Previous Section Back to Table of Contents Lords Hansard Home Page

Lord Weatherill: My Lords, a measure of the importance of this debate is that it has attracted so many speakers, and at this time of night. I hope that the right reverend Prelate the Bishop of Rochester will return to this topic on another occasion, hopefully when we have a little more time. However, we have each been given five minutes to speak instead of two, so I shall enlarge my modest contribution.

When I was chosen as Speaker in 1983, I inherited from Speaker Thomas the Parliamentary Christian Fellowship. I well remember my initial address to the Christian wives fellowship when I said, "There are many roads to God". I saw pursed lips and at the end of my address someone came up to me and said, "Many roads to God, Mr Speaker? Only one". I said, "Not if you were in the Indian Army".

Some noble Lords may know that I had the privilege of serving for five of the most formative years of my life with Indian troops. We had a squadron of Sikhs and I fully understand and appreciate the Sikh community's distress and anger about the play being performed in Birmingham which I hope has been stopped. We had a squadron of PMs—Punjab Mussulmen—and we had a squadron of Javs—Hindus. Despite religious backgrounds, all worked in the closest harmony and all were volunteers. I mention that because it is a small
 
20 Dec 2004 : Column 1633
 
but practical example of what can be achieved with the right leadership in calling those of different faiths to work closely together.

I had the privilege of representing Croydon North-East for 28 years. There are few more diverse communities in our country than Croydon. Very few people will know that Addiscombe, in the heart of my old constituency, had been the training college of the Honourable East India Company from 1700 to 1850. So we have very close contacts with the Indian sub-continent. Perhaps because we have Lunar House in the constituency, we have diverse other races and religions.

In my time I was able to support the building of the local mosque by raising substantial sums of money for it. It is a flourishing mosque today. We established a gurdwara for the Sikhs; and we obtained a redundant church for the Jains. There is an important and large parish church in Croydon. Through Canon Colin Boswell and his predecessor Canon Colin Hill, there were few community problems in Croydon.

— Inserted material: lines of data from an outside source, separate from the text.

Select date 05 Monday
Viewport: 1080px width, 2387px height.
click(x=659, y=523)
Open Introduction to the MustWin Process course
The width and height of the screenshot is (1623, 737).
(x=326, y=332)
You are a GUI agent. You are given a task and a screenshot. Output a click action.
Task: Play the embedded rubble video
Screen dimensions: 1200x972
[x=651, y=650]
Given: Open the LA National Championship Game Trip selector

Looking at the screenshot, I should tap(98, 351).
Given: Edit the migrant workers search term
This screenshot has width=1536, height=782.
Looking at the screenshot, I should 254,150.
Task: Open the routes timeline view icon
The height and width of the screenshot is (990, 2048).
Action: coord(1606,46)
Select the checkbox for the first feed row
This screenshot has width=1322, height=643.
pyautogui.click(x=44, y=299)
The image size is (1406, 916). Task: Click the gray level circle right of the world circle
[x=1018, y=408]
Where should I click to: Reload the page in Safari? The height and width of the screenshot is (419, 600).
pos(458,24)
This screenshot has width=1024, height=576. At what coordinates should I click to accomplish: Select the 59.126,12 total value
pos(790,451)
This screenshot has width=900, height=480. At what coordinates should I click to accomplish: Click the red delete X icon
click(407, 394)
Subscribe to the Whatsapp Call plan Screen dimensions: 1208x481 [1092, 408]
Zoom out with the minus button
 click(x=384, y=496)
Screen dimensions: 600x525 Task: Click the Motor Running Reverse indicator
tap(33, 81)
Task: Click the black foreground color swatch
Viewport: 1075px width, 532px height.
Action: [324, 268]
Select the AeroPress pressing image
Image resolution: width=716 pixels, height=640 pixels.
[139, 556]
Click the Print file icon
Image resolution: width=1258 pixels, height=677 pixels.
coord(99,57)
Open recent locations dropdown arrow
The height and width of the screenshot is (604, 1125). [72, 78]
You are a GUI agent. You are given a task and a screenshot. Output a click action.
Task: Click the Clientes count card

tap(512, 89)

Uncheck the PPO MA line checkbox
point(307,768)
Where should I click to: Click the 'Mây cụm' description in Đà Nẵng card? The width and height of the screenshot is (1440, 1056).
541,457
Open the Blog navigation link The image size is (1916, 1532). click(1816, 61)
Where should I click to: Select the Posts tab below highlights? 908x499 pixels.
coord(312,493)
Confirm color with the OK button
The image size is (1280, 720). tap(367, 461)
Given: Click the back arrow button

My second point reinforces the matter touched upon by the noble Lord, Lord Judd. I believe that the only way to overcome and to defeat terrorism is to transform the conditions in which it flourishes. I refer to the dangerous disparity between rich and poor nations. It is a horrific statistic that more people have died of hunger in the past year than were killed in World War I and World War II. We have an urgent and absolute duty to redress the imbalance between rich and poor countries in our world.

Debates of this kind are of course to be welcomed, but we need practical action as well. I commend to your Lordships an old Punjabi truth:

In relation to this debate that is peace in our world.

Lord Parekh: My Lords, I begin by thanking the right reverend Prelate for initiating this fascinating debate. Whenever we talk about religion, we need to bear two things in mind. First, every religion has two opposite tendencies. Religion is dogmatic and is bound to remain so because it believes that God's will is revealed in scriptures that human reason is not at liberty to alter. Therefore, every religion has a built-in dogmatic tendency.

Secondly, no human being lives by religion alone. Human beings are endowed with reason, which itself is a God-given faculty, and they have a responsibility to account to others what use they make of that reason. Every religion therefore is caught up in an interesting paradox: having to choose between faith and reason. But since it cannot choose and as both are important, it has to find a way of combining faith and reason.

I say that because it is important to bear it in mind that no religion is inherently peaceful or inherently militant, inherently violent or inherently non-violent. It has impulses that push in both directions and which way it turns depends on the historical and social forces surrounding it.
 
20 Dec 2004 : Column 1634
 

The question therefore before us is: if a religion has a tendency to be open-ended, to be a religion of love, as well as a tendency to be an instrument of war, and militancy, what should we do, so that religion's positive tendencies are fully exploited and its negative tendencies are countered? That raises an important question that I want to address. Under what historical or social conditions does a religion tend to become militant and fundamentalist? Once we identify those conditions, it becomes easier for us to address them and to develop an enlightened religious attitude.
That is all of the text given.